* Reading text *
..............................
So, as I was saying the other day. Feelings! And how in just a matter of one day, all of the feelings I had, that were buried deep down inside of me, came rising to the surface in one day, in a matter of minutes, when Kira dropped her kids off at my house to go to the gym and teach her class (that used to be mine).


So I left off with the song from Mercy River, and for reference, here are the lyrics again.


My hands hold safely to my dreams

Clutching tightly not one has fallen

So many years I’ve shaped each one

Reflecting my heart showing who I am

Now you’re asking me to show

What I’m holding oh so tightly

Can’t open my hands can’t let go

Does it matter?

Should I show you?

Can’t you let me go?

Surrender, surrender you whisper gently

You say I will be free

I know but can’t you see?

My dreams are me.

My dreams are me

You say you have a plan for me

And that you want the best for my life

Told me the world had yet to see

What you can do with one

That’s committed to Your calling

I know of course what I should do

That I can’t hold these dreams forever

If I give them now to You Will You take them away forever?

Or can I dream again?


And when that song came to my mind I immediately put it on and listened to it. And guess what? It made me cry! More! I couldn't have said it better myself!
..............................
* Record list *
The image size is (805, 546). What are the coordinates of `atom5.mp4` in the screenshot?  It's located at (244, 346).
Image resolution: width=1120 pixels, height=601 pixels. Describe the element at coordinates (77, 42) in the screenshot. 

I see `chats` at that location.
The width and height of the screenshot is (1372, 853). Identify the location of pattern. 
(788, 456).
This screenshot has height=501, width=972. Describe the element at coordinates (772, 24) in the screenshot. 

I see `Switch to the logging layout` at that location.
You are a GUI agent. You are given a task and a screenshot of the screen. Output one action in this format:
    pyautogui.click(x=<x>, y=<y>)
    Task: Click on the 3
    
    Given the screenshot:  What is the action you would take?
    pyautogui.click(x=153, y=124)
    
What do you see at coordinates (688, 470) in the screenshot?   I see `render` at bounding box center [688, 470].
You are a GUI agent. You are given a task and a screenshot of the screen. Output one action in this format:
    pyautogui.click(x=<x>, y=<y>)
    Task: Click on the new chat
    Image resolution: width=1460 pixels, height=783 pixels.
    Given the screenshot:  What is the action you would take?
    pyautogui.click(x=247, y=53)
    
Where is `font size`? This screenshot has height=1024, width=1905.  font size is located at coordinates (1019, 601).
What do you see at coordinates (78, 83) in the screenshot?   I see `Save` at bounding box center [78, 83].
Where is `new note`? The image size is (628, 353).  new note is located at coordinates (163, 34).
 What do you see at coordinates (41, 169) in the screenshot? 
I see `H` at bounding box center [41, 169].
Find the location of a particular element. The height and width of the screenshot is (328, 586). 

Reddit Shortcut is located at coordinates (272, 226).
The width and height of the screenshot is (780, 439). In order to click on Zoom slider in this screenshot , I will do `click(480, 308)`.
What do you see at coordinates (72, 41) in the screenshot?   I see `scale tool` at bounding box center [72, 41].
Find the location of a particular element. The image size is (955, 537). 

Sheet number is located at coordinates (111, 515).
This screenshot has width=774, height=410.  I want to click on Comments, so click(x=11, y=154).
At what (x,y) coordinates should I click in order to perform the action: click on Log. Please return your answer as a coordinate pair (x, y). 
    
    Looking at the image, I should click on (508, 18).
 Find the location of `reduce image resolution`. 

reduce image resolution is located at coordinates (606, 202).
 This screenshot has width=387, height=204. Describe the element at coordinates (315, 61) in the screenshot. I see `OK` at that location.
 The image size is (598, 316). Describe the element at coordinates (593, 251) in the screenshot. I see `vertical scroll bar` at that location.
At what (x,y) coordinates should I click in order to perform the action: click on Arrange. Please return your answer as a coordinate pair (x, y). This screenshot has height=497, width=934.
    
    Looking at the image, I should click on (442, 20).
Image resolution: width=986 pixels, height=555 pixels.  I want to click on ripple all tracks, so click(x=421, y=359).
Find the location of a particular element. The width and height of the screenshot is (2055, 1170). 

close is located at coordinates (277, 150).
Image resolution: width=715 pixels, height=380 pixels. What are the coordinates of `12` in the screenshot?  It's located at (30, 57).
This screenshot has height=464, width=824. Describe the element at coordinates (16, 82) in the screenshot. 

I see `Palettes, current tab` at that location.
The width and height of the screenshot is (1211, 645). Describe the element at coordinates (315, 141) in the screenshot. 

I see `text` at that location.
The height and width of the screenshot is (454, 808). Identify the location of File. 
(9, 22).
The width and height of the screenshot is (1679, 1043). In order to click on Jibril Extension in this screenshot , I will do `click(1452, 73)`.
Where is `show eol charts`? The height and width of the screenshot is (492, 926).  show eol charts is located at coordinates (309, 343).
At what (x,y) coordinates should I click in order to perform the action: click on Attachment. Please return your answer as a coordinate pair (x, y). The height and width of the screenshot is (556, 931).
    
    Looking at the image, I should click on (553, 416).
..............................
* Given exercise 1 *
Can you rewrite the post about the Mercy River song from "If I give them" up to and including "it better myself!", putting "tune" in place of "song"?
* Given exercise 2 *
Could you continue the post about the Mercy River song from its last sentence?
The lines play no part in this.

* Exercise answer 1 *
If I give them now to You Will You take them away forever?

Or can I dream again?


And when that tune came to my mind I immediately put it on and listened to it. And guess what? It made me cry! More! I couldn't have said it better myself!

* Exercise answer 2 *
My hands are held safely to my dreams! And in my hands they are safe. Nobody can crush them, or ruin them, or tell me they're bad. If I keep them safely in my hands they can never fail!


And for years I've felt the nudge to somehow show my dreams, to do something with them. But now knowing how, and also being scared, in my heart they have stayed.


So now, here is what God is saying to me, Surrender!


And terrified that I have given up my friends and something that I love so very much I reply with, "I know! But can't you see? My dreams are me! And what if I give them to you and you crush them?"


And God says, "I have a plan for you. I want the very best for you life! The world has yet to see what I can do with you when you're committed to the calling I've sent you to do."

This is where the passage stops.